Summary: A new study in worms reveals a set of insoluble proteins linked to both aging and Alzheimer’s disease. These proteins accumulate during normal aging and are exacerbated by beta-amyloid, a hallmark of Alzheimer’s disease. Boosting mitochondrial health with a natural compound reversed the toxic effects of protein clumping, highlighting the importance of mitochondria in fighting age-related diseases.
Highlights:
- A set of insoluble proteins is linked to both aging and Alzheimer’s disease.
- Beta-amyloid exacerbates protein clumping, creating a vicious cycle of decline.

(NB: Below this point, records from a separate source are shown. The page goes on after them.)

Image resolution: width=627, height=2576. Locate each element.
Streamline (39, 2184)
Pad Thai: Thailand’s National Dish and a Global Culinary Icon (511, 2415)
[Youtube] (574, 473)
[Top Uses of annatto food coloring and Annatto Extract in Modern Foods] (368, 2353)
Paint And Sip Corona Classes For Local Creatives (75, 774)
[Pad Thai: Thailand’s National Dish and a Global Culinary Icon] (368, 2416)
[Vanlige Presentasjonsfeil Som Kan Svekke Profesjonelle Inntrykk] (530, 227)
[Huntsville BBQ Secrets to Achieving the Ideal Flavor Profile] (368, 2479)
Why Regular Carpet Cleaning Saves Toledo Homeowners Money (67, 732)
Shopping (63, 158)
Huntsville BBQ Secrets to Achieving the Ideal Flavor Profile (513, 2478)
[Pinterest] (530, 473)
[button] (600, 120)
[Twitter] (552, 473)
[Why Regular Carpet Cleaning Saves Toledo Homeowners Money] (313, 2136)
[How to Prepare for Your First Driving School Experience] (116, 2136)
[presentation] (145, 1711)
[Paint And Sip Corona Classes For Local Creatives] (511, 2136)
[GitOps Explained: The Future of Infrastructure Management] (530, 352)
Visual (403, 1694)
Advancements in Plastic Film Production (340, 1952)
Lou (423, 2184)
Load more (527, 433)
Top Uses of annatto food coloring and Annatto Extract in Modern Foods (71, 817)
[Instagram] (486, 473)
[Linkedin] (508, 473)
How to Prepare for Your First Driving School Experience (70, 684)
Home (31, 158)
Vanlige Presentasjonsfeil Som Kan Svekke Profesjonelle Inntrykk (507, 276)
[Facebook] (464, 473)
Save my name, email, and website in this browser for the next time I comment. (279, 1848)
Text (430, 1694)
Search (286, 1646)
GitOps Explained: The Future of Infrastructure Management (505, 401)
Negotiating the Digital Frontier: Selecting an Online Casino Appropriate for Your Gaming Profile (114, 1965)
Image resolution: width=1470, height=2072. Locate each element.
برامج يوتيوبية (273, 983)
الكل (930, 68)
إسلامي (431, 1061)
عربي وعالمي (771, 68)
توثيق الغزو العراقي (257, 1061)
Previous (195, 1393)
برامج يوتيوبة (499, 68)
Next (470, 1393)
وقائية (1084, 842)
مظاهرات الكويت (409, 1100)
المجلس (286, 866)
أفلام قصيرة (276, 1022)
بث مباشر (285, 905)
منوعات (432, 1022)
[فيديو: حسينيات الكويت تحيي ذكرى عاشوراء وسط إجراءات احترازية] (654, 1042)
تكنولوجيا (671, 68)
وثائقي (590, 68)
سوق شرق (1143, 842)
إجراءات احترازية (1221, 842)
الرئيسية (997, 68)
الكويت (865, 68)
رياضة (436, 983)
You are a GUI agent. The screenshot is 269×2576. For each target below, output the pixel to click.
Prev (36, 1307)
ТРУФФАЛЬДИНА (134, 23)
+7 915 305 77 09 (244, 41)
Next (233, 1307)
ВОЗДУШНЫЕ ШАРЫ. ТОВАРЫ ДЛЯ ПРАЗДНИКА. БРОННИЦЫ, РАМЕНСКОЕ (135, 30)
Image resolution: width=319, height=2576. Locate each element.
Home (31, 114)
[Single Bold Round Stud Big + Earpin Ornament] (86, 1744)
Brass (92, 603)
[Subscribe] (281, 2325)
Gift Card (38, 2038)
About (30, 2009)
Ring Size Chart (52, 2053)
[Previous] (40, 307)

- Improving mitochondrial health can reverse the toxic effects of protein clumping.
Source: Buck Institute
It has long been known that Alzheimer’s disease, like most other neurodegenerative diseases, is characterized by the clumping of insoluble protein aggregates in the brain. During normal disease-free aging, there is also an accumulation of insoluble proteins.
To date, therapeutic approaches to Alzheimer’s disease have not addressed the contribution of protein insolubility as a general phenomenon, focusing instead on one or two insoluble proteins.
Buck researchers recently completed a systematic study of worms that paints a complex picture of the links between insoluble proteins in neurodegenerative diseases and aging.
Additionally, the work demonstrated an intervention that could reverse the toxic effects of aggregates by improving mitochondrial health.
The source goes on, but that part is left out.